We have become, quite literally, a nation of slobs. In our easy, “use-it-once-on-the-run” lifestyles, everything from doughnuts to underwear is packaged in a “to-go” or “one-use” manner. We eagerly consume, use and wear things dear to our hearts paying scant attention to the holder of these things–the packaging, which quite often is larger than the product. So as we run hither thither tearing open T-shirts and taco chips, popping open bottles and beers and thoughtlessly disposing of “disposables;” we blithely distribute detritus throughout the land.

On a recent road trip, I had the opportunity to visit our state-operated rest stops. Stopping to rest my eyes and relieve my bladder, I got the opportunity for a real “drop it” look at our litter-leaving way of life. The ladies bathrooms were appalling! Paper products, plastic products and other products littered the floors.

Is there an energy crunch going on in the movement of the human hand, demanding that toilet tissue be dropped where used rather than find its way beneath a bottom; and paper towels lie sodden a foot from trash bins? I won’t even address the bottles and cans and other very suspicious items decorating the corners of these rooms.

Having given public bathroom engineering some thought, I realize that toilet-technology people have now redesigned bathroom couture in an attempt to counteract our garbage-strewing proclivities. Toilets now flush automatically. This scared the hell out of me the first time it happened. “What the flush?” It is now clear that because women seem to not be able to manage the handle-tipping action required to actually “flush” a toilet, they have been designed to do it for you. And though I hate those hot-air hand drying thingies, they now make perfect trash-prevention sense as I hand-dry my clean fingers on the seat of my jeans.

I did not venture into the men’s pit stop at any of these “sanitary” facilities, but my travel partner did tell me that his experience was much the same. So this bathroom-debris-dropping behavior is not exclusive to the fairer sex. And, yes, ladies, I was assured that urinals automatically evacuate as well! Wonder what kind of jump that gives our guys as they do a shake-a-leg or two?

After this experience, I spoke with people and did some “unofficial” research, as is my wont when preparing to write an article. Some people thought that this blatant carelessness was caused by a belief that “others” were there to pick up after us as we travel. Some thought that people were lazy. Some thought that it was okay. Some wondered why I wanted to know. And, one nice lady said, “Don’t worry about it, dear, it will give you more wrinkles.”
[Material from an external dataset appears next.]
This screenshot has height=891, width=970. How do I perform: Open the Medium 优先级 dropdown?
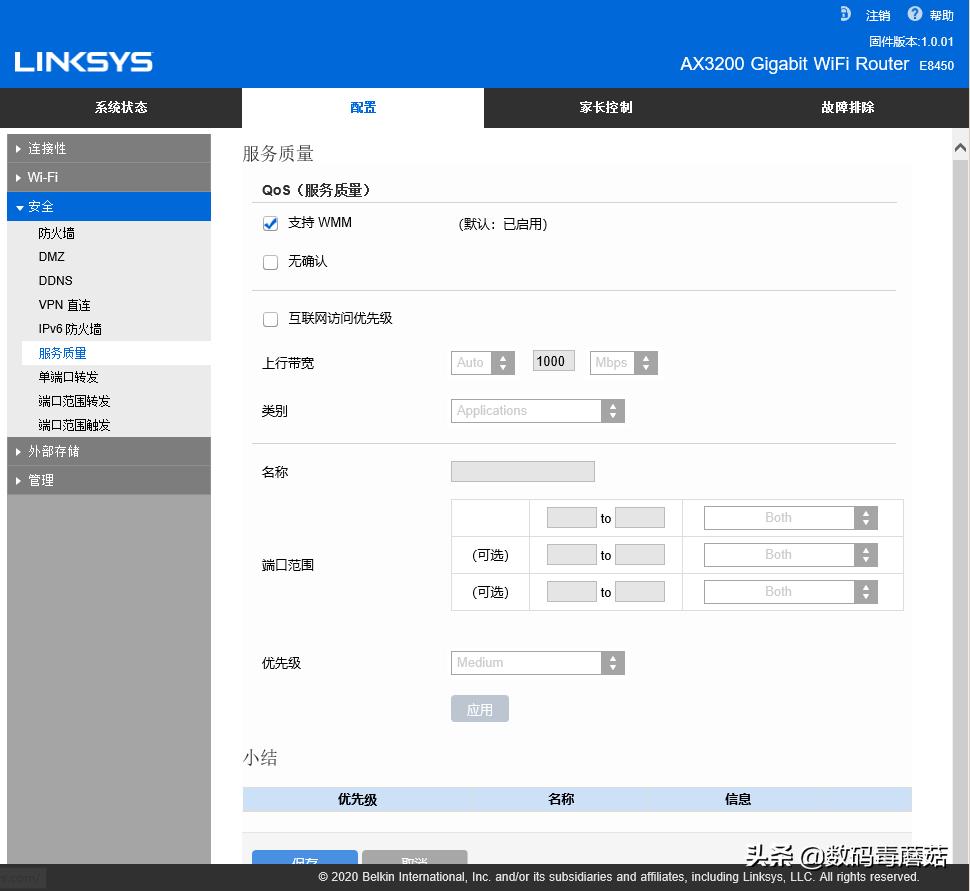[612, 662]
As I have pondered the slobby-bathroom issue a bit more, another very interesting idea has made its way to my consciousness. There actually is a totally-free, no-conditions nor added-expense mode of butt-reduction and belly-slimming exercise to be had here. If we all made it a point to bend (or squat) down and pick up some of this junk we would be getting a physical workout along with some good muscle-strengthening stretches.

Think about it. Bathrooms beautiful and bottoms beautiful all at the same time!